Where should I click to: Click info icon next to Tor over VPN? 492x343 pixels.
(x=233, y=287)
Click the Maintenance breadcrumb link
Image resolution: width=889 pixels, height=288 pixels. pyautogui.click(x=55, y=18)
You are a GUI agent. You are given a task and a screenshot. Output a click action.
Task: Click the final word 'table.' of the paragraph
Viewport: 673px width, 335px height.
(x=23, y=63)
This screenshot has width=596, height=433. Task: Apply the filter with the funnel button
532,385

...

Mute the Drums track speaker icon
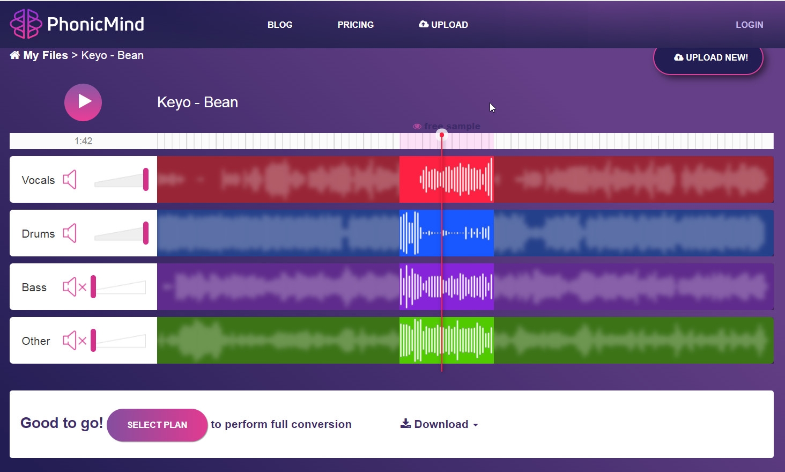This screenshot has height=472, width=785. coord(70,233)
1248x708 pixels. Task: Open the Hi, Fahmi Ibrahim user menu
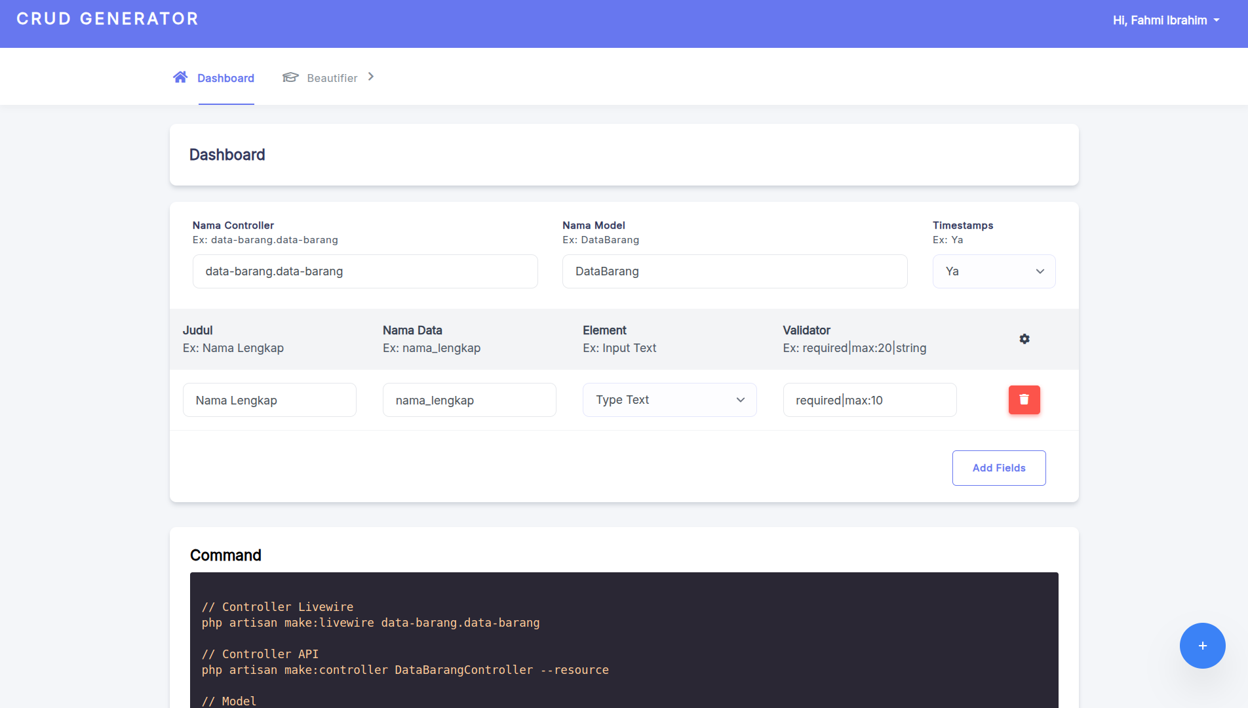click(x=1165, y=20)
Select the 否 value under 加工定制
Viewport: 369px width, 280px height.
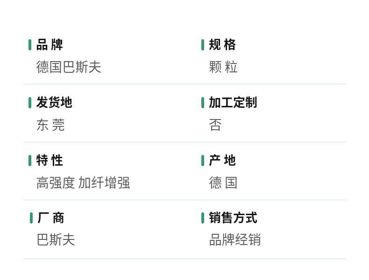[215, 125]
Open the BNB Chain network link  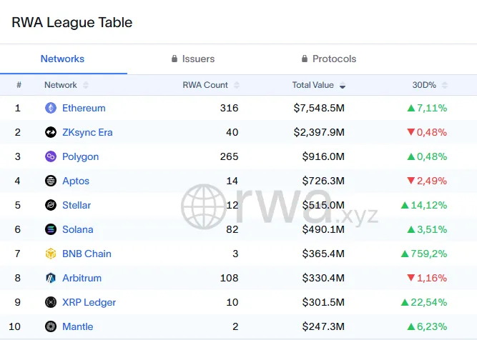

==

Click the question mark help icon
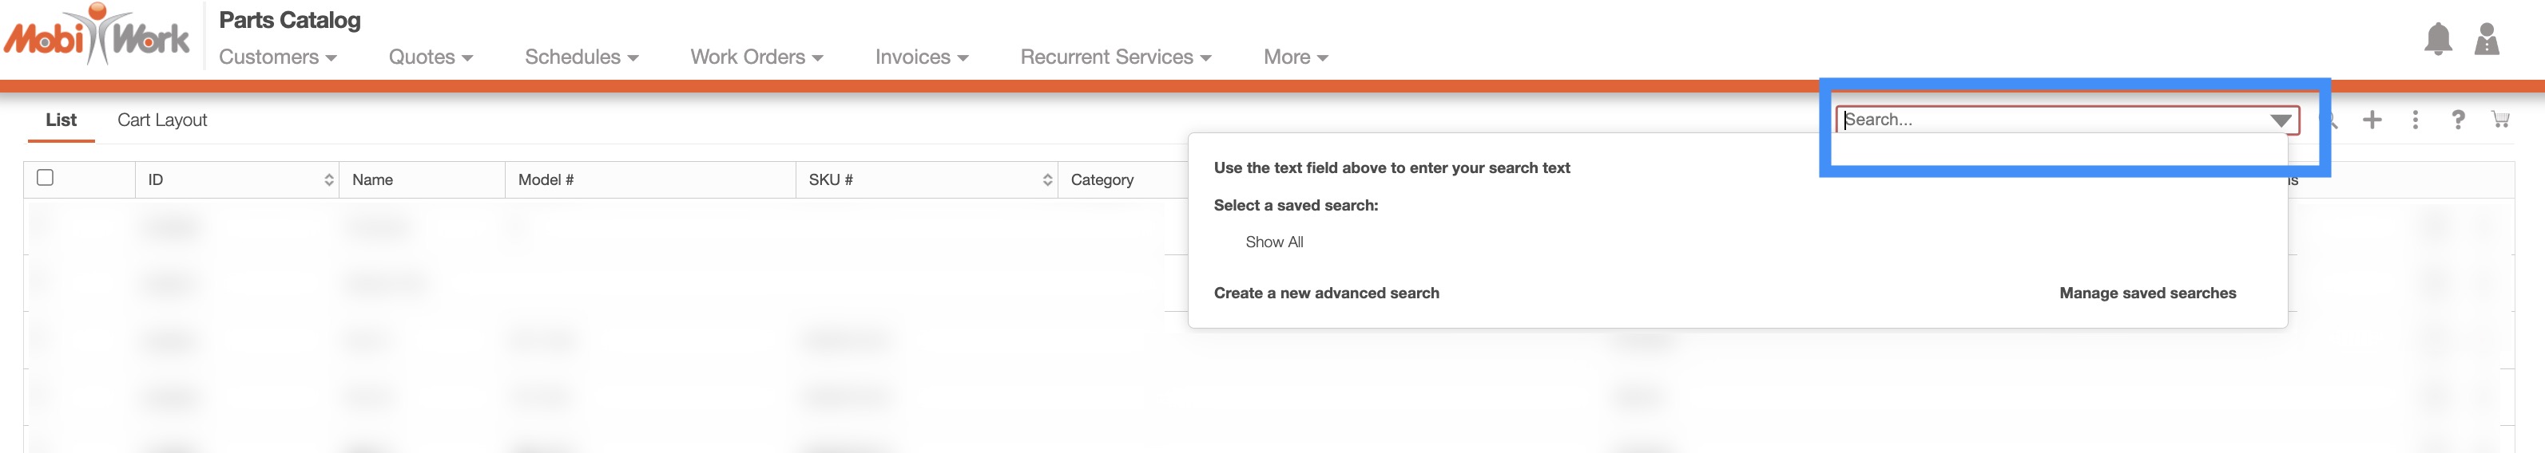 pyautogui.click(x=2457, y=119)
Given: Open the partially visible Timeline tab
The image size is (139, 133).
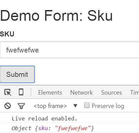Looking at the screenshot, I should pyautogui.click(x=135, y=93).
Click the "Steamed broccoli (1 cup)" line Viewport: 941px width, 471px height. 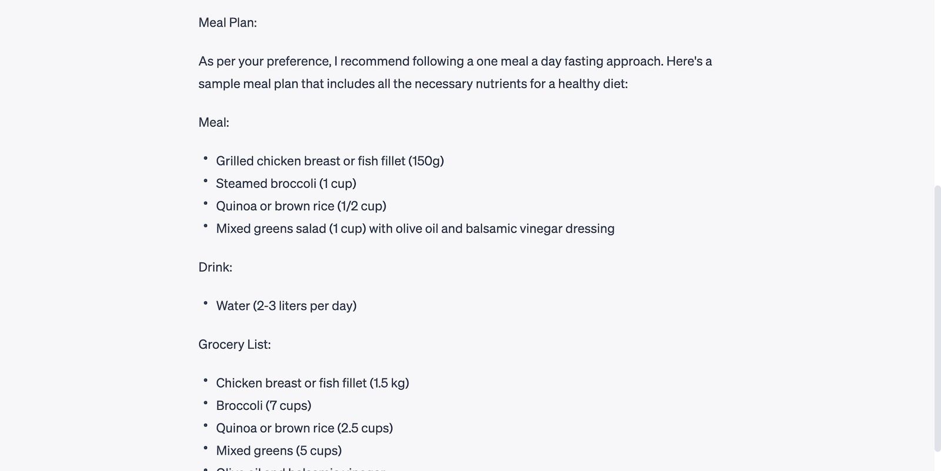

What to work on —
Using the listing above, restate exactly the range between the lines holding "Click the question mark help icon" and "width, 471px height.", inclusive, with pictures left out.

Result of the task —
Click the question mark help icon
 pyautogui.click(x=2457, y=119)
Given: Open the partially visible Timeline tab
The image size is (139, 133).
Looking at the screenshot, I should pyautogui.click(x=135, y=93).
Click the "Steamed broccoli (1 cup)" line Viewport: 941px width, 471px height. 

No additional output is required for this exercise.